The FDA has expressed preference for a longer duration comparative study over a placebo-controlled trial, and discussions continue on potential modifications to the development path. The University of Pennsylvania received a $2.6 million FDA Orphan Products Development grant over four years to support investigator-initiated studies evaluating HyBryte™ for expanded treatment in early-stage CTCL patients, including home use settings.
Addressing Significant Unmet Medical Need
Cutaneous T-cell lymphoma represents a rare group of non-Hodgkin's lymphomas, occurring in approximately 4% of the more than 1.7 million individuals living with the disease in the U.S. and Europe.
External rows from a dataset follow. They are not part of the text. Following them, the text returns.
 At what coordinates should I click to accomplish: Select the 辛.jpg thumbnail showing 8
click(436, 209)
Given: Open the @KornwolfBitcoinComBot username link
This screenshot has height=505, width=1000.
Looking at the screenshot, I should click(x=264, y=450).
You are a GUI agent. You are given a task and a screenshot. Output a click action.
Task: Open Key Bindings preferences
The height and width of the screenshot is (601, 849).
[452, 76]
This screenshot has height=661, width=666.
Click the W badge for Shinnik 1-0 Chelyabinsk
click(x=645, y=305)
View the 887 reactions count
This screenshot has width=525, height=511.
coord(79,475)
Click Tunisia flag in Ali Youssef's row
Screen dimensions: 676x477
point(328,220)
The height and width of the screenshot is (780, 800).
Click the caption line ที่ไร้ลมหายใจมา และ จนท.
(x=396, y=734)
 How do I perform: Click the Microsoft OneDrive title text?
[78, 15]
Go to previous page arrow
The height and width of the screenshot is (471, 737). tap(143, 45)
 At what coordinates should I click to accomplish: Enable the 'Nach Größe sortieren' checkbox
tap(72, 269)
The condition affects an estimated 31,000 individuals in the U.S. with approximately 3,200 new cases annually, and 38,000 individuals in Europe with approximately 3,800 new cases annually.
CTCL is caused by expansion of malignant T-cell lymphocytes that migrate to the skin, forming lesions that typically begin as patches and may progress to raised plaques and tumors. Median survival ranges from about 12 years in early stages to only 2.5 years when advanced. Currently, no cure exists for CTCL, and available treatments are only approved following previous treatment failures, with no approved front-line therapy available.
The manufacturing transfer completion positions Soligenix to advance its clinical programs toward potential commercialization, addressing a significant unmet medical need in rare skin cancers where treatment options remain limited and carry substantial safety risks.